*DIRECTIONS FOR THIS TASK*.
Repeat the lines from the one with "Select the Femenino" through the final line, inclusive.

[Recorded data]

•••••

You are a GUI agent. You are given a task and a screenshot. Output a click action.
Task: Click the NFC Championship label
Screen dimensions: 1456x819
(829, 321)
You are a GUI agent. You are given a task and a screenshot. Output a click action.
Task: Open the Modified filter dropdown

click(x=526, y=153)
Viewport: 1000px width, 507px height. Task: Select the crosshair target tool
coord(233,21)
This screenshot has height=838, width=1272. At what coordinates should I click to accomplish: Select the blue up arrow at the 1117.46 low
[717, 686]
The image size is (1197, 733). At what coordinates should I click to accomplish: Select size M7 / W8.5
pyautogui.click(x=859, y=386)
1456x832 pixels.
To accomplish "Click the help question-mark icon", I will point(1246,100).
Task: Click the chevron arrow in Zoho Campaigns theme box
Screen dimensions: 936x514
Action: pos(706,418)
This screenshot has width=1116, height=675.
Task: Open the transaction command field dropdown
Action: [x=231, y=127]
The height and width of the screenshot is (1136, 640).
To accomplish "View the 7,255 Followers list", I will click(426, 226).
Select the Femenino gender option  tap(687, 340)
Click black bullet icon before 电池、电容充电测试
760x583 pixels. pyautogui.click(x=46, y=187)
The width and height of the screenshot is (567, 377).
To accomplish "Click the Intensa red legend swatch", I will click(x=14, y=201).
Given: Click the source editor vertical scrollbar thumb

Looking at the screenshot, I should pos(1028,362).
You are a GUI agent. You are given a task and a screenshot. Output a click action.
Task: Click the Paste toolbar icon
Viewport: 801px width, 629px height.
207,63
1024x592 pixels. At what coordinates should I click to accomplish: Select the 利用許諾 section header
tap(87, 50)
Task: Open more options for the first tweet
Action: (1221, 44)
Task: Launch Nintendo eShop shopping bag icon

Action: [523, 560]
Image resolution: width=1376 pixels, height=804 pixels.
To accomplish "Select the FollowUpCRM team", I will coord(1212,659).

•••••

*TASK RESPONSE*.
Select the Femenino gender option  tap(687, 340)
Click black bullet icon before 电池、电容充电测试
760x583 pixels. pyautogui.click(x=46, y=187)
The width and height of the screenshot is (567, 377).
To accomplish "Click the Intensa red legend swatch", I will click(x=14, y=201).
Given: Click the source editor vertical scrollbar thumb

Looking at the screenshot, I should pos(1028,362).
You are a GUI agent. You are given a task and a screenshot. Output a click action.
Task: Click the Paste toolbar icon
Viewport: 801px width, 629px height.
207,63
1024x592 pixels. At what coordinates should I click to accomplish: Select the 利用許諾 section header
tap(87, 50)
Task: Open more options for the first tweet
Action: (1221, 44)
Task: Launch Nintendo eShop shopping bag icon

Action: [523, 560]
Image resolution: width=1376 pixels, height=804 pixels.
To accomplish "Select the FollowUpCRM team", I will coord(1212,659).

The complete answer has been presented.